The UK Statistics Authority has today published three related Assessment Reports on Short-term Economic Output Indicators, produced by ONS. The first report covers the preliminary estimate of Gross Domestic Product, Index of Production, and Index of Services statistics ; the second report covers statistics on Retail Sales ; and the third report covers statistics on construction output and new orders.
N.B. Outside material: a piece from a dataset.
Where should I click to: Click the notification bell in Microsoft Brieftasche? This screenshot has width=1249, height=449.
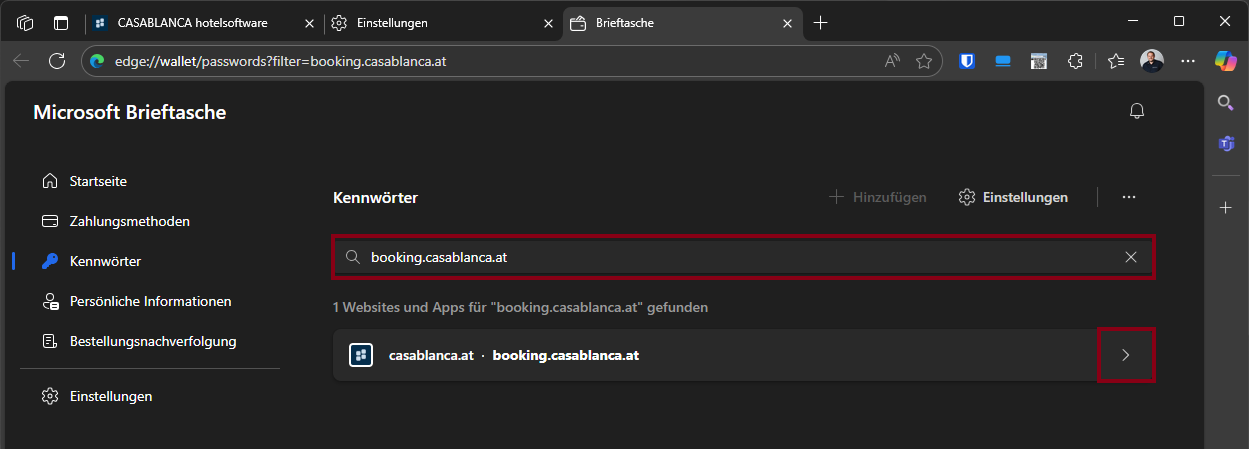[1136, 111]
Overall, these reports find that ONS complies with much of the Code of Practice for Official Statistics. Users who engaged with the Assessment team as part of this assessment reported that the statistics largely meet their needs. ONS produces and publishes the statistics in a timely way, to a pre-announced timetable, and engages effectively with the key institutional users of the statistics. But it is wrong to focus just on these well-known institutions, like the Bank of England and the Office for Budget Responsibility. More than most sets of statistics, this package of outputs speaks to a very wide range of audiences for a wide range of uses, from guiding business decisions to acting as a general barometer of the economy.
In light of this enormous public significance, the range of Requirements included within these reports reflect the fact that ONS is not doing all that it can to extract maximum value from the statistics. Many of the requirements relate to ONS communicating more effectively about some aspects of the statistics, or the processes involved in producing them. ONS does not consistently produce an adequate narrative to explain what the statistics mean, and could enhance their utility by giving more prominent reference to the material in the separate analytical documents that it produces, which draw together overall messages from a range of economic statistics (including those on the labour market). And while ONS has undertaken work to understand and measure the quality of the statistics, we agree with users that ONS needs to present information about uncertainty more clearly and more prominently.
Overall, these issues might reflect a situation within this pressurised area of ONS where the scope for highly skilled professional analysts to be able to stand back from the detail of the production process could be improved. Being able to step back would allow those experts to be able to undertake more activities that have potential to add significant public value to these statistics.